From the 'New Yorker'
Issue of 2006-12-18
Moments after the report of the Iraq Study Group descended on George W. Bush like a safe from a penthouse, its ten members fanned out in bipartisan squads to assure the world that they weren’t blaming anybody. “In our report we say we are not going to review the past, we’re going to be looking at where we go from here in the future,” Lawrence Eagleburger, who was Secretary of State under Father Bush, told CNN. “We wanted to take the situation as it exists
today,” Chuck Robb, the former Virginia governor and senator, explained over at MSNBC. “As Senator Robb explained, we made a decision early on not to look back but to look forward,” Sandra Day O’Connor, the retired Supreme Court Justice, concurred. “We wanted to describe the situation as we found it.”
Given the provenance, authorship, and purpose of “The Iraq Study Group Report,” no one need be astonished that it eschews the language of overt culpability. But because it does indeed “take the situation as it exists,” and because the present is simply the past’s ever-moving outer edge, it cannot help looking back. The indictment is there to see, and it is devastating. The Report’s introductory “Letter from the Co-Chairs”—James A. Baker III, Republican, the former Secretary of State (under Bush I), and Lee H. Hamilton, Democrat, the former chairman of the House Foreign Affairs Committee—frames what follows with the bureaucratic equivalent of “Abandon all hope, ye who enter here”:
No one can guarantee that any course of action in Iraq at this point will stop sectarian warfare, growing violence, or a slide toward chaos.
The “Executive Summary” opens with this statement: “The situation in Iraq is grave and deteriorating.” And the “Assessment” section—forty pages of relentlessly declarative sentences—confirms what many capable journalists have reported. It lists what it sees as some of the consequences of a continuation of current policy: greater chaos; greater suffering for the Iraqi people; a humanitarian catastrophe; escalated ethnic cleansing; a broader regional war; Sunni-Shia clashes across the Islamic world; a sharp increase in the price of oil; a still stronger base of operations for terrorists; a reduction in America’s global influence; increased chances for failure in Afghanistan; greater polarization within the United States. It lists the “basic services” with which “the Iraqi government is not effectively providing its people,” and they are basic indeed: “electricity, drinking water, sewage, health care, and education.” And that’s the good news, relatively speaking: “In Baghdad and other unstable areas, the situation is much worse.”

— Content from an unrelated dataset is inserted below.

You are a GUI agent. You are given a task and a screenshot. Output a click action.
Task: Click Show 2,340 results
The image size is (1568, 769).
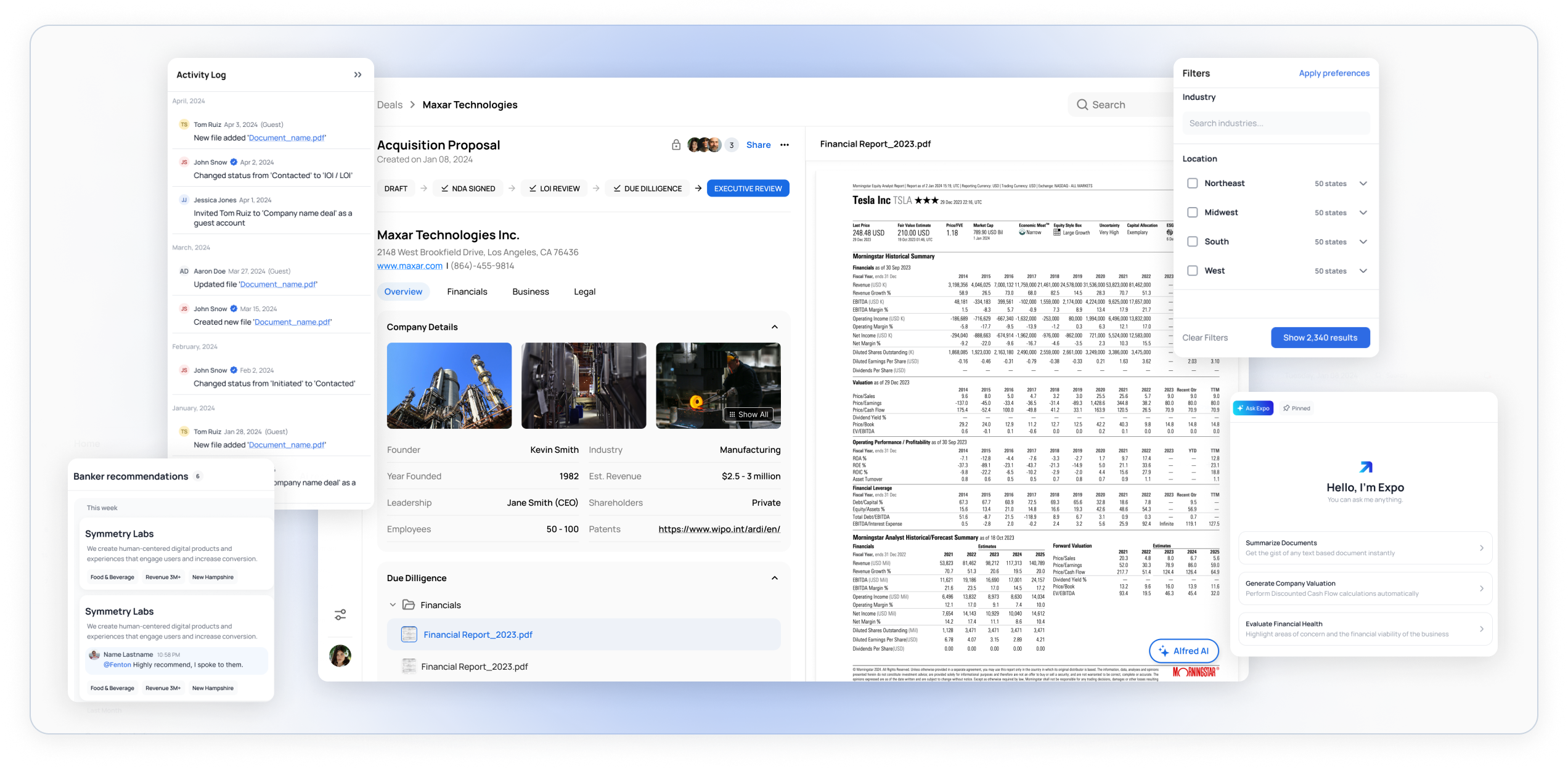(1320, 337)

The Study Group summarizes what it calls the “significant challenges” facing the Iraqi Army in a series of bullet points: “Units lack leadership.” “Units lack equipment.” “Units lack personnel.” “Units lack logistics and support.” All of which may be just as well, since there are “significant questions” about whether these units “will carry out missions on behalf of national goals instead of a sectarian agenda.” Sound bad? Well, the dolorous accounting of the Army’s condition is immediately followed by this:
The Iraqi Police
The state of the Iraqi police is substantially worse than that of the Iraqi Army.
Bada-boom. You can almost hear the rim shot. But there is nothing comic about the details: “Iraqi police cannot control crime, and they routinely engage in sectarian violence, including the unnecessary detention, torture, and targeted execution of Sunni Arab civilians.” As for Iraq’s Facilities Protection Services, which are charged with guarding government ministries, they are merely, in the words of a “senior U.S. official” quoted in the Report, “incompetent, dysfunctional, or subversive.”

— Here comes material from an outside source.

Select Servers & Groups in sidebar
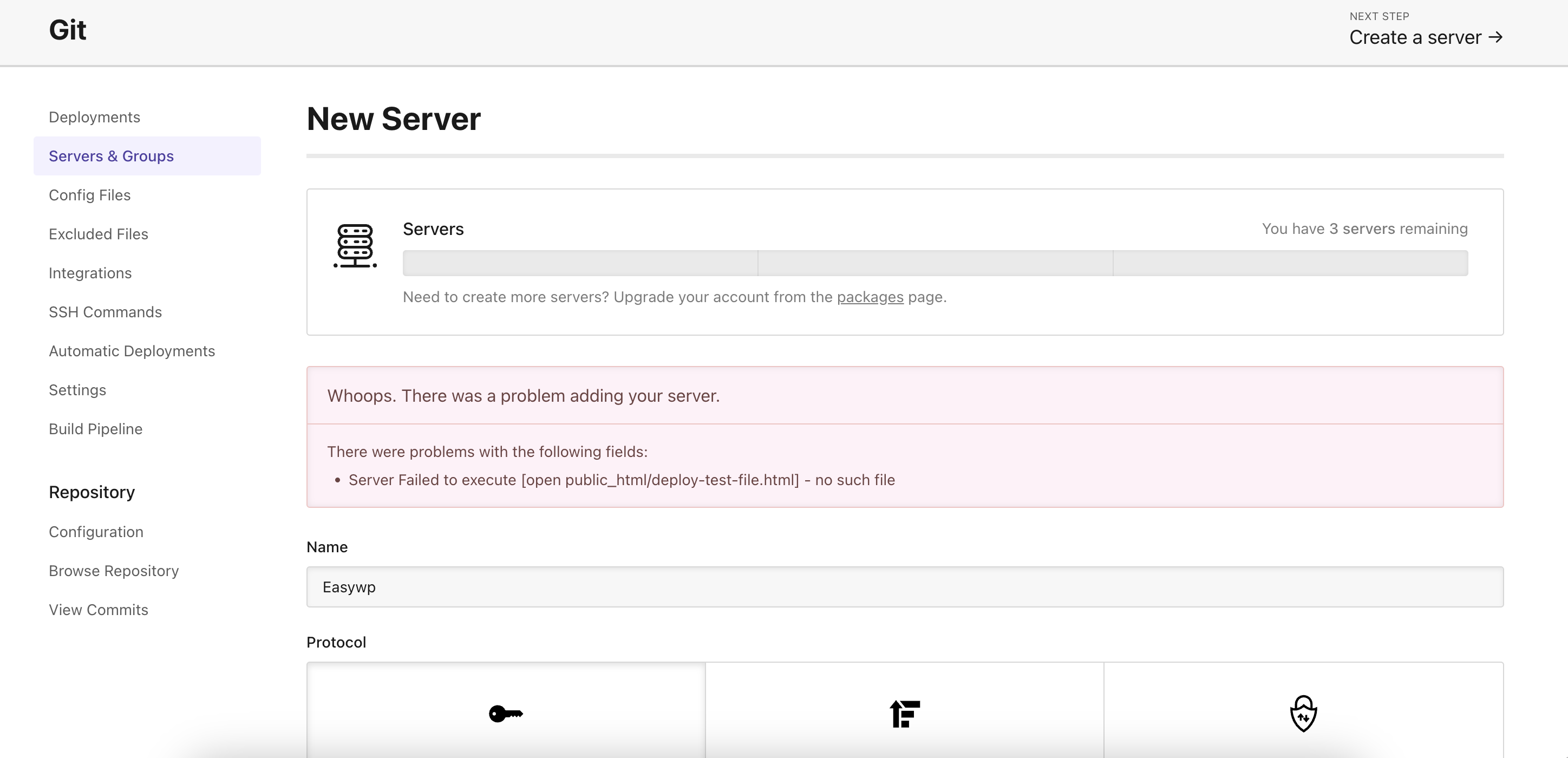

Further appalling nuggets lie buried in the recommendations section, which is titled, more hopefully than it reads, “The Way Forward—A New Approach.” We are told, for example, that “a continuing Iraqi commitment of American ground forces at present levels will leave no reserve”—none—“available to meet other contingencies,” including urgently needed reinforcements in Afghanistan. We are told that, five years after the 9/11 attacks, our one-thousand-strong Embassy in Baghdad has just six fluent speakers of Arabic, plus twenty-seven who aren’t fluent. (As the Report does not mention, fifty-five Arabic language specialists have been cashiered from the military for being gay.) And we are told that while eleven hundred attacks took place one day last July, the number officially reported was ninety-three, because “information is systematically collected in a way that minimizes its discrepancy with policy goals.”
The Report’s narrative passages add up to a comprehensive condemnation not only of the conduct and consequences of the Iraq war but also of the Administration’s over-all foreign policy, a condemnation all the more stunning coming from a panel led by Baker and including O’Connor, who, perhaps more than any other two people on earth, were responsible six years ago for promoting Bush from loser of the popular vote to President of the United States. But when the Study Group presents its actual recommendations—seventy-nine of them, neatly numbered and italicized—it loses its vigor and coherence. Some of its suggestions are sensible and to the point (use diplomacy, forswear permanent bases), others sensible but beside the point (be honest about budgeting, renew negotiations over the Israel-Palestine problem), and still others so bland as to be risible (“remain in close and frequent touch with the Iraqi leadership”). Yet if the Study Group’s pitiless description of America’s dilemma in Iraq is to be believed—and it is—then the hope of anything resembling a positive outcome is extremely slim. The Report promises no such outcome. It contends only that what it offers is less bad than the alternatives (though its case against one alternative—what it calls, a little tendentiously, “precipitate” or “premature” withdrawal—is more asserted than argued). That Bush’s war in Iraq is an unmitigated catastrophe has been known for some time. What the Iraq Study Group has done is to make it official.
The day after the Report was issued, President Bush held a joint news conference with a visitor, Prime Minister Tony Blair. The President took the opportunity, as the Times put it, to “distance himself” from “the central recommendations” of the Study Group—specifically, its calls for diplomatic engagement with Iran and Syria and for pulling back American combat brigades. That was no great surprise. More alarmingly, Bush also distanced himself from the cold shower of reality the Study Group had aimed at him. “I think the analysis of the situation is not really in dispute,” Blair said. But it was in dispute. “The thing I liked about the Baker-Hamilton approach is it discussed the way forward in Iraq,” Bush said—which was to say the thing he didn’t like about it is it discussed what is actually happening in Iraq. When a correspondent suggested that he was “still in denial about how bad things are in Iraq,” the President replied, “It’s bad in Iraq. Does that help?” When another reporter noted that the Study Group wants leaders to be “candid and forthright with people,” he tried. “We have not succeeded as fast as we wanted to succeed,” he said. “Progress is not as rapid as I had hoped,” he said. His problem is success that is insufficiently fast, progress that is insufficiently rapid. Our problem is that he sees it that way.